One of the places that experiences overfishing of pelagic fish is Mauritania in West Africa. Once, there was plenty of fish in the seas of Mauritania, but today the three largest pelagic species, round and flat sardinella and bonga, are disappearing, according to FAOs latest evaluation.  

Bonga, round and flat sardinella are all used for fish meal and fish oil.  

“These species are widely overfished”, says Daniel Pauly. 

On average, every Mauritian eat between eight and 20 kilos of fish per year, according to FAOs calculations, and many of these fish are sardinella and bonga.   

During recent years, these species have been increasingly attractive to an increasing amount of factories located along the coast, east of the countries largest coastal city, Nouadhibou. 

The fishermen in Nouadhibou sell a lot of their catch to these factories that make the fishes into fish meal and fish oil, which is exported to Russia, China and the EU. The fish meal and -oil industry is increasing and have made Mauritania into one of West Africa’s largest exporters of pelagic fishes.  

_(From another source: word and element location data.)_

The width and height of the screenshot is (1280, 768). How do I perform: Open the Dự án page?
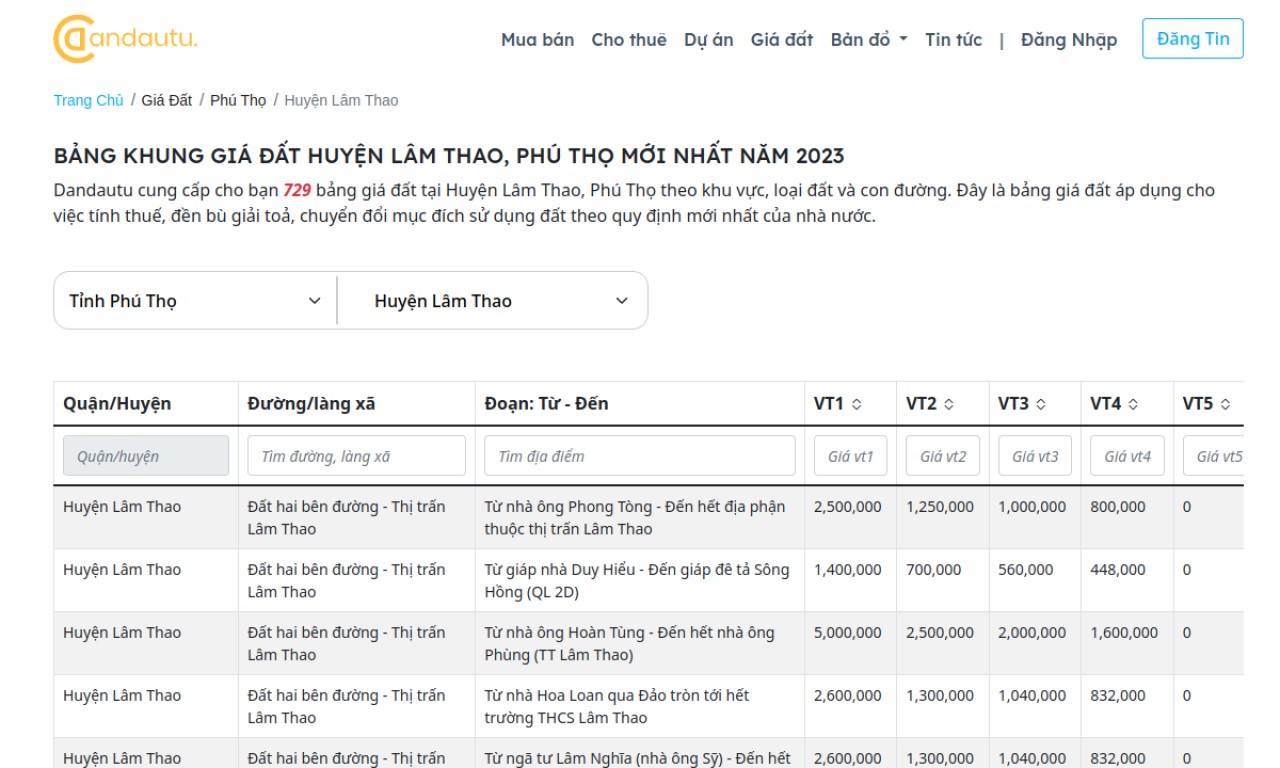(708, 40)
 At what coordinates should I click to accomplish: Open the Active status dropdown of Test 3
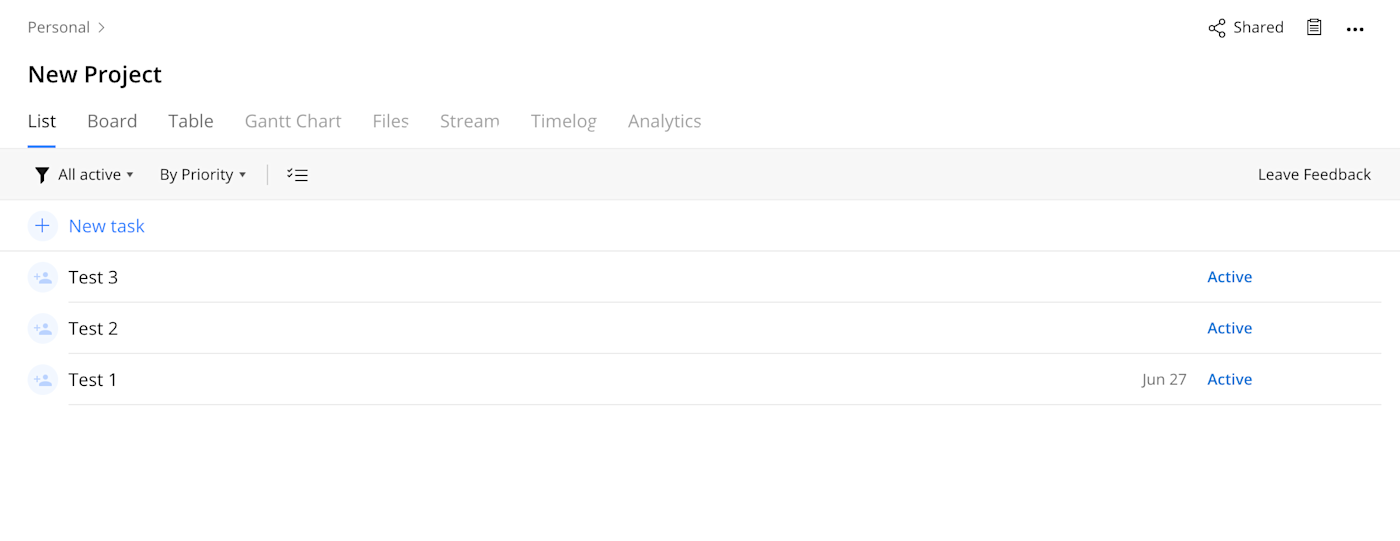click(1229, 277)
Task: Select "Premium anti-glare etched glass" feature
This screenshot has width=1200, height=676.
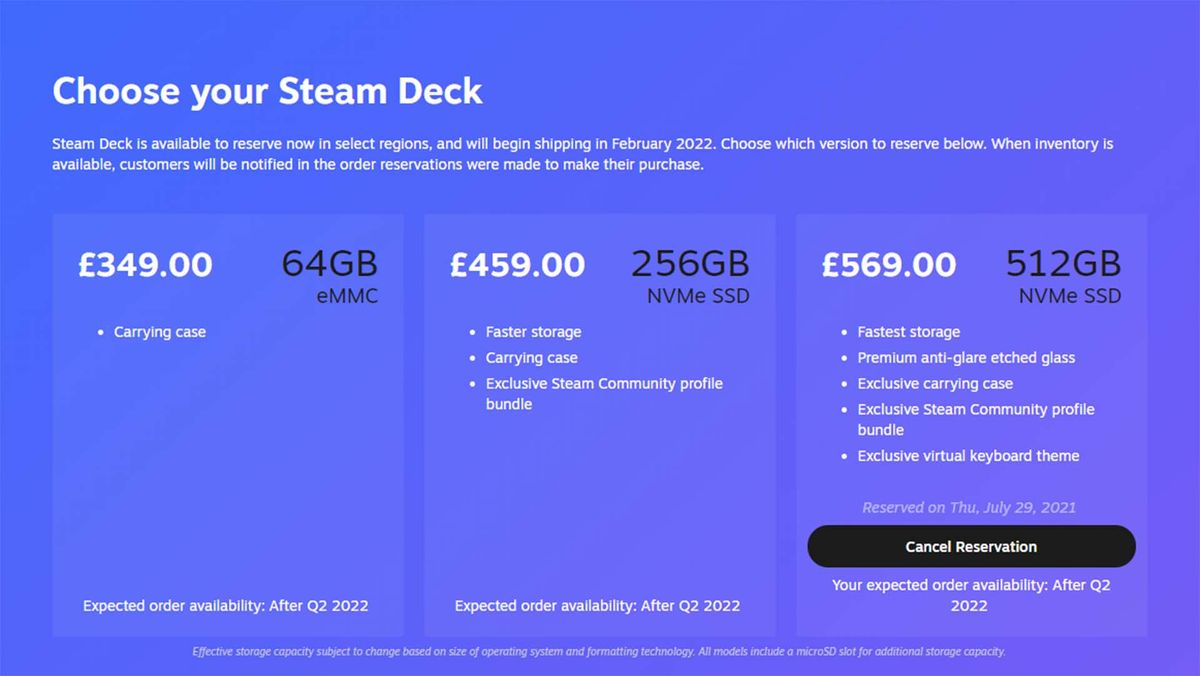Action: (x=966, y=358)
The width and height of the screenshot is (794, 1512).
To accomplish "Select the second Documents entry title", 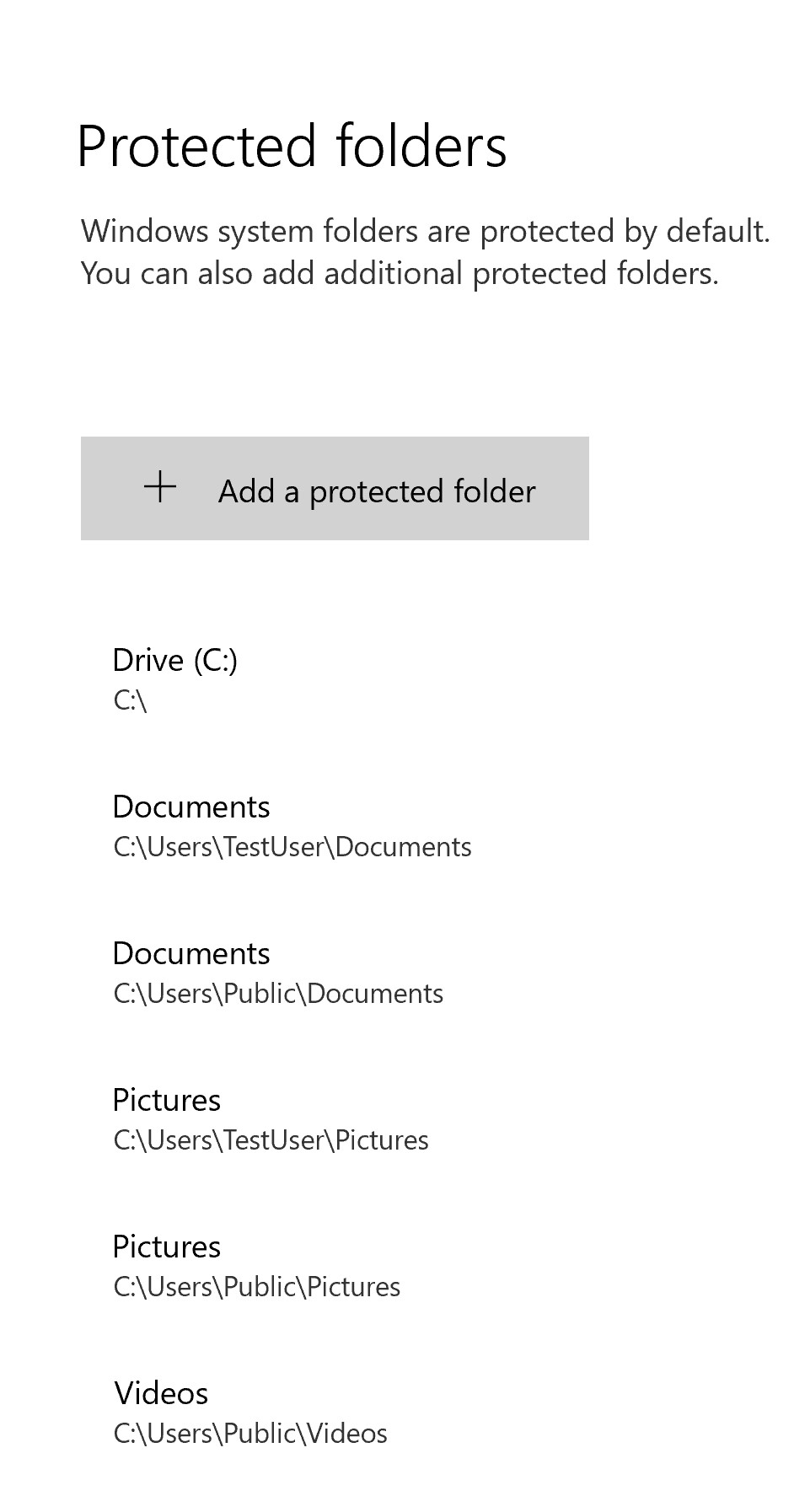I will 191,953.
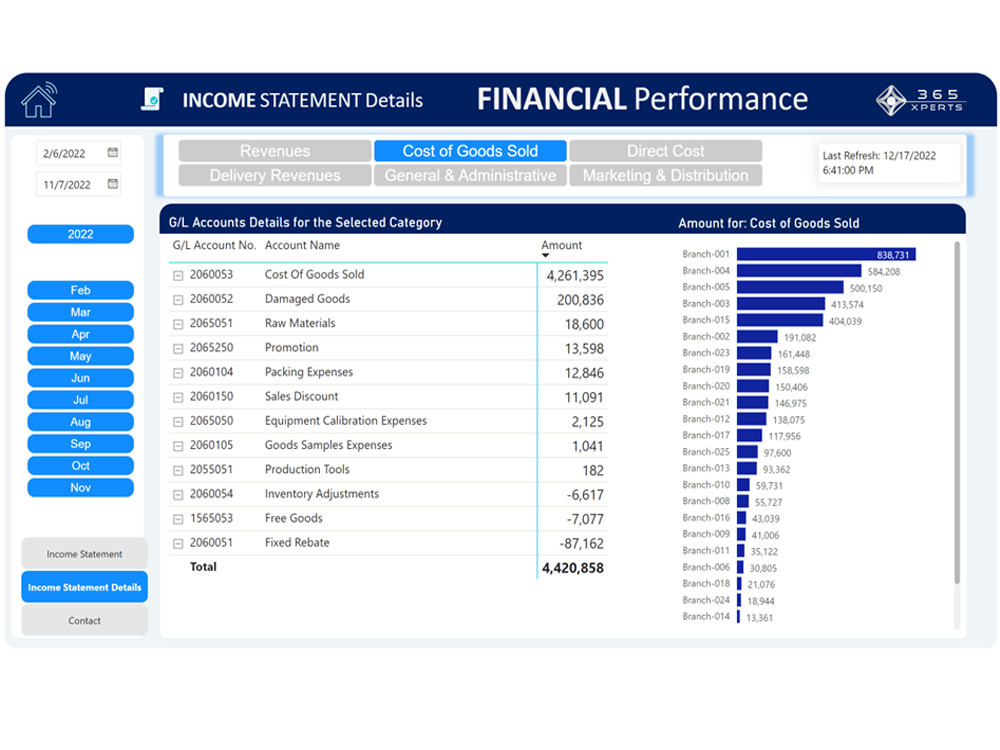Toggle the 2022 year filter
The image size is (1000, 750).
tap(80, 233)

“This industry will destroy the Sardinella stock in the region, but not before it will have reduced the local consumption of fish, i.e. affected the incomes and food security of the people in West-Africa”, Daniel Pauly writes in an email to Danwatch. 

Danish import from West Africa

Most of the fish meal and – oil imported to Denmark comes from Iceland, Norway and Chile, and the West African countries, Morocco and Mauritania, are number seven on the list. In 2018, Mauritania was the seventh largest supplier of fish oil to Denmark, and Morocco was the seventh largest supplier of fish meal, statistics from the Danish Fisheries Agency show.  

We asked Philippe Cury, what companies could do to refrain from affecting food security in West Africa, when they buy fish meal and fish oil from Mauritania and Morocco. 

“They should stop”, is his answer in short.

“West Africa has a large problem with food security, and it is serious”.